Background: Almost all patients with multiple myeloma eventually relapse. In our national health system, DRd is reimbursed for only 12 cycles, and its adequacy remains unclear. Due to financial constraints, treatment is often delayed until clinical progression. Evidence comparing outcomes of biochemical versus clinical progression–initiated DRd is limited. Materials and methods: We analyzed 56 MM patients treated with DRd after TFDA approval, classified into biochemical vs clinical progression, and assessed PFS outcomes. Results: After a median follow-up of 20.2 months (95% CI, 0.2–74.3), the median PFS was 22.3 months (95% CI, 14–33) in patients who received DRd therapy. The 12‑month PFS rate was 65.4% in the DRd group. Patients treated at biochemical relapse had a longer median PFS (28.2 months) compared with those treated at clinical relapse (19.5 months). Regarding post‑progression survival, patients in the biochemical relapse group had not reached the median, whereas those in the clinical relapse group had a median survival of 30.5 months. In the biochemical relapse group, the overall response rate was 100%. In comparison, the overall response rate in the CP group declined to 82.9%, with only half of the patients achieving ≥VGPR. The average duration of Rd maintenance therapy was 12.1 months.
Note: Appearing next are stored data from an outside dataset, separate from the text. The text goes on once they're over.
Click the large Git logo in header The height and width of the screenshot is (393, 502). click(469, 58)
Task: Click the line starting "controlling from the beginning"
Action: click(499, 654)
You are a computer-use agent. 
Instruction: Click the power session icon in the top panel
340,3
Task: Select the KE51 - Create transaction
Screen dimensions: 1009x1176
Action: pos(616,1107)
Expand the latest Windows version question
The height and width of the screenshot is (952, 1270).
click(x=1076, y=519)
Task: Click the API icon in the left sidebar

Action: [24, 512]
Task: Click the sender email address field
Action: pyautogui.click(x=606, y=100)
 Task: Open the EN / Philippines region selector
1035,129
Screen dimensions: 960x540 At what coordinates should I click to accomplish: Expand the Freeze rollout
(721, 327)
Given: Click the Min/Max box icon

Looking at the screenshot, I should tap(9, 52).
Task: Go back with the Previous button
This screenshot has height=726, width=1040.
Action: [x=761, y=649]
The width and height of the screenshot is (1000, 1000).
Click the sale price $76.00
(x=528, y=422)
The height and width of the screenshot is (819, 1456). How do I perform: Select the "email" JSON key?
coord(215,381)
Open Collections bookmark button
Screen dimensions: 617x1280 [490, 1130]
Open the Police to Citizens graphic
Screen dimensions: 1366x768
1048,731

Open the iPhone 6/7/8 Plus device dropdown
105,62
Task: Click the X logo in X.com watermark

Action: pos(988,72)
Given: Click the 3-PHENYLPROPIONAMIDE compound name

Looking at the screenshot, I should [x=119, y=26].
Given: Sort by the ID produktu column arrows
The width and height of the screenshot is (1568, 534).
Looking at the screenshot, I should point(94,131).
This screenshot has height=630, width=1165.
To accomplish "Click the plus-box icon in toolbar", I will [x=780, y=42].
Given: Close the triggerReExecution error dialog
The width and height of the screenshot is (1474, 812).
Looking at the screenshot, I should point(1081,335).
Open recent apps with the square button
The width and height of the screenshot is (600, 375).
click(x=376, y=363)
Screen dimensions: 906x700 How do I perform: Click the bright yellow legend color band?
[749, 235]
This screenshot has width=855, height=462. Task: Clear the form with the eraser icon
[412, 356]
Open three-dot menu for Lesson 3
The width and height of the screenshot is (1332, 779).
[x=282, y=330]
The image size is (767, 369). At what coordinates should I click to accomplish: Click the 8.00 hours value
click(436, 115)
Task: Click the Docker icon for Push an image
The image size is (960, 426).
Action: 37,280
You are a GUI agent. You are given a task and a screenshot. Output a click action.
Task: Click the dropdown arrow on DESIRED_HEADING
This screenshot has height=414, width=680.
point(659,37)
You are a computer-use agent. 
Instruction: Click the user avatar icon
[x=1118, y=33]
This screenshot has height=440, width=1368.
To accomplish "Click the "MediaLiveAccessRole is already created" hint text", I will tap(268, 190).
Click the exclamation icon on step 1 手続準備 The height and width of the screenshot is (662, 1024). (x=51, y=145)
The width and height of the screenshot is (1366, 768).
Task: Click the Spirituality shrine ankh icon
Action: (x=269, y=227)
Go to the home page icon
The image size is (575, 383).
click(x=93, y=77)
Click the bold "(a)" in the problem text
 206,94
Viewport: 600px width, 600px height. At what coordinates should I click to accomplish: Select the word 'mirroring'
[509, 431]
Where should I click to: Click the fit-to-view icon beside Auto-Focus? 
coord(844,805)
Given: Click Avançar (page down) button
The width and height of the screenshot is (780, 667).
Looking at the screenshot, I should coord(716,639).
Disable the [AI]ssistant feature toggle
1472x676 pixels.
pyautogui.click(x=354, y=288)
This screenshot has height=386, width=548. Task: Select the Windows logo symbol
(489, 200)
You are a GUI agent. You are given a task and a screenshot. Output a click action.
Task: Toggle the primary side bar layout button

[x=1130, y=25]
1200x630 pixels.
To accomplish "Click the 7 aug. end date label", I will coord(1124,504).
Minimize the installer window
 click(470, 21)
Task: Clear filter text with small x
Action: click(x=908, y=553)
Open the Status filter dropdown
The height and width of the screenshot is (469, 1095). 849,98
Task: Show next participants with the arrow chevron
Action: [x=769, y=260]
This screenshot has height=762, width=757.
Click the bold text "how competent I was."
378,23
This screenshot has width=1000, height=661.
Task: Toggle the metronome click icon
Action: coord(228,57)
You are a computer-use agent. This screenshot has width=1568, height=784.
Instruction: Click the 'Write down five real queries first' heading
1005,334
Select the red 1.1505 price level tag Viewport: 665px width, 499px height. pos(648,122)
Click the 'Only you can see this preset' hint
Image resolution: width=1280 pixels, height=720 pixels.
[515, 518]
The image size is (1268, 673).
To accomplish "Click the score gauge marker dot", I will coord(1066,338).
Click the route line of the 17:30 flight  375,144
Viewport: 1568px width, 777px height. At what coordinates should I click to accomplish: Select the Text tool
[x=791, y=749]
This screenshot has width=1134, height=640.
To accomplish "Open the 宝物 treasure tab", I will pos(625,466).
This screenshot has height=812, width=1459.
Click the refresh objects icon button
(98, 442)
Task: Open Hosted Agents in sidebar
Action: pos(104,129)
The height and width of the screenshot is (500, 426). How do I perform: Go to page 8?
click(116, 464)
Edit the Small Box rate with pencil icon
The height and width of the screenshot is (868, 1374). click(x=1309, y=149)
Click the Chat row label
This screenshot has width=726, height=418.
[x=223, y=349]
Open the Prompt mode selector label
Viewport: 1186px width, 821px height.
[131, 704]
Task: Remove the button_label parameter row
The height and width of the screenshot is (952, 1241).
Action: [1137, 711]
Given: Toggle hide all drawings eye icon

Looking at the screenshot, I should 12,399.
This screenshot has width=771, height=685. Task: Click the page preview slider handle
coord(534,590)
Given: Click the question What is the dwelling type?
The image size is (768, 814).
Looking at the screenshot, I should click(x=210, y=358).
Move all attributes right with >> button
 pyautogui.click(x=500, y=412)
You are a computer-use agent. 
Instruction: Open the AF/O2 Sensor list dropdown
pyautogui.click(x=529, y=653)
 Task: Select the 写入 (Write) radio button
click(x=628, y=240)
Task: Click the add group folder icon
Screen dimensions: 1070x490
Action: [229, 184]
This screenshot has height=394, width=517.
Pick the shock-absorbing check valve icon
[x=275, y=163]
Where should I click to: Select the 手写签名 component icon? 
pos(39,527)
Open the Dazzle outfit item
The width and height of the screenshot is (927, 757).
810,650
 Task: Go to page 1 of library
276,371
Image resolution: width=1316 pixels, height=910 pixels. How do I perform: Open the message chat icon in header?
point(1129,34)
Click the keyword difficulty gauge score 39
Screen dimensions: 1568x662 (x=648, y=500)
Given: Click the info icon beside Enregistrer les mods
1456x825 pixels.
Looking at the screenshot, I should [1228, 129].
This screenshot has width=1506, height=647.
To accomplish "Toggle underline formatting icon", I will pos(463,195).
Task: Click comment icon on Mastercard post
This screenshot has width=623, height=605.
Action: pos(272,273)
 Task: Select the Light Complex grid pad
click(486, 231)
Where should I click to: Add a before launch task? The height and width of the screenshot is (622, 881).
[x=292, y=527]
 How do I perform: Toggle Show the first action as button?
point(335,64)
Conclusion: For our source limitation in our national health reimbursement, daratumumab was being used as fixed duration with a period of one year. Intervention under CP showed significant profit for better overall response rate. The disease will finally relapse, therefore, corporate with maintenance therapy will probably benefits from those whose baseline data revealed prominent anemia and the disease control status reached above VGPR.